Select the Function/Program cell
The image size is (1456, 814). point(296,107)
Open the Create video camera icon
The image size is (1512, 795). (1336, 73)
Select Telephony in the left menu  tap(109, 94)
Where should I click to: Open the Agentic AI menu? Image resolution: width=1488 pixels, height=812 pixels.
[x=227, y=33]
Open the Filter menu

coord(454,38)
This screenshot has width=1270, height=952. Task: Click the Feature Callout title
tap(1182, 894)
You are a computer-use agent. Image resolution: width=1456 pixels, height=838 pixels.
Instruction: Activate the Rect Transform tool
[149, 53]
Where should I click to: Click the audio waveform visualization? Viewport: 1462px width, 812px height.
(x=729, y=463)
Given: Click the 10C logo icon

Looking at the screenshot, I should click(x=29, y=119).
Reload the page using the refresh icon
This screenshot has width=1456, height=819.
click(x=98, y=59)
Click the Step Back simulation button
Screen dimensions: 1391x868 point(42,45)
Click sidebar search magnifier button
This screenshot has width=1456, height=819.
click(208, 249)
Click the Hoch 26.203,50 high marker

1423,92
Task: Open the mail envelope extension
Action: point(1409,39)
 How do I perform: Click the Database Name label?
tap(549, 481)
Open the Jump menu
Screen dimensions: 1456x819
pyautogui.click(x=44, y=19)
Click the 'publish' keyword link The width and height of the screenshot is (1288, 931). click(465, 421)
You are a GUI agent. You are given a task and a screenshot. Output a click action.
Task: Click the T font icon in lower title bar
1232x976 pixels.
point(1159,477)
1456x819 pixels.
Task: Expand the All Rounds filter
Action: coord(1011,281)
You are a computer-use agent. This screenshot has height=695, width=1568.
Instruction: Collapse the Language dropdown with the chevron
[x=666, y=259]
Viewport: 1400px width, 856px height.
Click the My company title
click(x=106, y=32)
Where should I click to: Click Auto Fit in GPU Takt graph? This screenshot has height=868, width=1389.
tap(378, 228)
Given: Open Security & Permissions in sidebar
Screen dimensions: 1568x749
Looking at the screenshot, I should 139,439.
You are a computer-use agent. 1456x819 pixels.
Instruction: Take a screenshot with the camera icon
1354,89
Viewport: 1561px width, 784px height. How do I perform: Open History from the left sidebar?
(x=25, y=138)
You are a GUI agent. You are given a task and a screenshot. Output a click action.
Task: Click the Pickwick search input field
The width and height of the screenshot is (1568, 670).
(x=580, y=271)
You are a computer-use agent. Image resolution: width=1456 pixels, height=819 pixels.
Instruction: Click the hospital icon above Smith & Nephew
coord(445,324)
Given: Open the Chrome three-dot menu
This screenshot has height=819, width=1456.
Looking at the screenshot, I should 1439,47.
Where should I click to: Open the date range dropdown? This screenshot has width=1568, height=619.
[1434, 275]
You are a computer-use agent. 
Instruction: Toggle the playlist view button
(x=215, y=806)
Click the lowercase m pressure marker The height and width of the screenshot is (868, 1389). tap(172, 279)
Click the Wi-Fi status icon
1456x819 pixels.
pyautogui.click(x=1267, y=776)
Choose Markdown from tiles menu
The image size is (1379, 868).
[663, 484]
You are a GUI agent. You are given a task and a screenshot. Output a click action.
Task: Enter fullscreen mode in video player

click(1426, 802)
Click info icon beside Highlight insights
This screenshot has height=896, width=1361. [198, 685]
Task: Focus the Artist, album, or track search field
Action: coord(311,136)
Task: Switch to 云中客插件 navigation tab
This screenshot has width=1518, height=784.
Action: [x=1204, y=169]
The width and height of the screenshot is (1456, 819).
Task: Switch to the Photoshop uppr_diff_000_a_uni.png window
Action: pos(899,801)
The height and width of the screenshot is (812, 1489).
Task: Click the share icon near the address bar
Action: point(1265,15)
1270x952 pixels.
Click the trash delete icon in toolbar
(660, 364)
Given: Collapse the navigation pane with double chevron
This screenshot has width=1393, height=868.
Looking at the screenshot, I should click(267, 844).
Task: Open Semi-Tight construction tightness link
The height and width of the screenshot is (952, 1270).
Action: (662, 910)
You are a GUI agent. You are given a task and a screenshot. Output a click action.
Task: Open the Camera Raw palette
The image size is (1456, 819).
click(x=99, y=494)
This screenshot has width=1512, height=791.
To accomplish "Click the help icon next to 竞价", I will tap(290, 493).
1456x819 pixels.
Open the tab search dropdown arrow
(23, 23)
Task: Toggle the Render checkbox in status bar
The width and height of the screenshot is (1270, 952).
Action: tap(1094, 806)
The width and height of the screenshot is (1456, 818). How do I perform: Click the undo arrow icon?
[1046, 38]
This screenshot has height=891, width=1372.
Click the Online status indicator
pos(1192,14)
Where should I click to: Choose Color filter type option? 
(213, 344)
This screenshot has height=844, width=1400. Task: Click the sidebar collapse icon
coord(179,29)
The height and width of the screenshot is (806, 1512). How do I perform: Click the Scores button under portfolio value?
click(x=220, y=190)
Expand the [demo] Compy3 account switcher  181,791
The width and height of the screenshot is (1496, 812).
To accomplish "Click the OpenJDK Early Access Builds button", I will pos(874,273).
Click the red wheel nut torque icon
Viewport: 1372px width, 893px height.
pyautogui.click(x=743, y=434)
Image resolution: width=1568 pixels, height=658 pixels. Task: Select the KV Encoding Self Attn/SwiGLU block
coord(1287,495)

****

■ Task to complete: Write down again, exactly as given, only the lines above that fall from the line with "Click the Online status indicator" to the line with "The width and height of the screenshot is (1496, 812).", inclusive.

■ Output:
Click the Online status indicator
pos(1192,14)
Where should I click to: Choose Color filter type option? 
(213, 344)
This screenshot has height=844, width=1400. Task: Click the sidebar collapse icon
coord(179,29)
The height and width of the screenshot is (806, 1512). How do I perform: Click the Scores button under portfolio value?
click(x=220, y=190)
Expand the [demo] Compy3 account switcher  181,791
The width and height of the screenshot is (1496, 812).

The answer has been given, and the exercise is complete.